Data entries:
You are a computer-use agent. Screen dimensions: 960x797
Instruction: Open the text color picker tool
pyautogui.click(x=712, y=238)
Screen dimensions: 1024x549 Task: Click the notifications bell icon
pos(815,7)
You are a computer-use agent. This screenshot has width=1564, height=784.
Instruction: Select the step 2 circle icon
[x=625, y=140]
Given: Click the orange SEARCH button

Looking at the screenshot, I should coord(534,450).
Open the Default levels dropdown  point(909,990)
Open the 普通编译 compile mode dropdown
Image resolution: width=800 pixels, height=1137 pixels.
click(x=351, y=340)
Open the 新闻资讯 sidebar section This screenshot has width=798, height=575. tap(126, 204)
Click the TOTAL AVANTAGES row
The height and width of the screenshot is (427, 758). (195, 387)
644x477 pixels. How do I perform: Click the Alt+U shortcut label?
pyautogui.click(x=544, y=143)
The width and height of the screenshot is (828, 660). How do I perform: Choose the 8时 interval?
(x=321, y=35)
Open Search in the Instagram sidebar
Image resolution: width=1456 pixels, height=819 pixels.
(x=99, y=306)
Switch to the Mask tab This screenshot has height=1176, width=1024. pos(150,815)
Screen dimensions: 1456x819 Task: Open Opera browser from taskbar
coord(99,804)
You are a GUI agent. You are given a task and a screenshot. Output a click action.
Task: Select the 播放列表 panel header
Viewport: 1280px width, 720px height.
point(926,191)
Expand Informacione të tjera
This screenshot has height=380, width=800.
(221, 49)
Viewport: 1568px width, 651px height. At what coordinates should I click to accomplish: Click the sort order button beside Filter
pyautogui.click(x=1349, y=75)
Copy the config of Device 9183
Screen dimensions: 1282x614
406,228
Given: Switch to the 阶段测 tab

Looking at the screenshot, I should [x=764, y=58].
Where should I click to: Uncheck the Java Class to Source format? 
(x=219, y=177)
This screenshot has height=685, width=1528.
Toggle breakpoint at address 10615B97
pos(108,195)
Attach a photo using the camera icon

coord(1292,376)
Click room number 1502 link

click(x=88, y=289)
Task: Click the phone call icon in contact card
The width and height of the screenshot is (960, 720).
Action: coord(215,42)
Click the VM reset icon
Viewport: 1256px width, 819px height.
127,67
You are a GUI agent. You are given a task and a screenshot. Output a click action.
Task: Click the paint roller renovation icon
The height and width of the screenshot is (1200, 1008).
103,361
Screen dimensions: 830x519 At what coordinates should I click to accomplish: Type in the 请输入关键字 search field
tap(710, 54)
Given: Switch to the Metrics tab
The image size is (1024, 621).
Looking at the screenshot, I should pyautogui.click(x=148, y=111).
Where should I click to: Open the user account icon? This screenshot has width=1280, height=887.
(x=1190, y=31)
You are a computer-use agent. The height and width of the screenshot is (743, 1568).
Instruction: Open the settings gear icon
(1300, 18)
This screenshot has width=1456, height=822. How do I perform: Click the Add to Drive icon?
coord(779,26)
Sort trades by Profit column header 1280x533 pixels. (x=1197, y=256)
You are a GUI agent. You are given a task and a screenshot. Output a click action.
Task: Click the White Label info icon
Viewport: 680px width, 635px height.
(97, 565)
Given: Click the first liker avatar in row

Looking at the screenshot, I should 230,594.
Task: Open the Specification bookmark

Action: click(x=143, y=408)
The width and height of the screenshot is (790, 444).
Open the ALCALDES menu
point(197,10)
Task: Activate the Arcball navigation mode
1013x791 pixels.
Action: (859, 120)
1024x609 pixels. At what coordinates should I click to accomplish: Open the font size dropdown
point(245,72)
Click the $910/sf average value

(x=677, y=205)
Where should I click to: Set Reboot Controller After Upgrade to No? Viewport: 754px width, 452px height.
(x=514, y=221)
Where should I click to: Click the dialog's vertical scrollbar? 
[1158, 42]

Instructions for the task: Could you copy out everything in the material from the line containing "644x477 pixels. How" down to the line containing "(x=321, y=35)", including both of those lines?

Result for this task:
644x477 pixels. How do I perform: Click the Alt+U shortcut label?
pyautogui.click(x=544, y=143)
The width and height of the screenshot is (828, 660). How do I perform: Choose the 8时 interval?
(x=321, y=35)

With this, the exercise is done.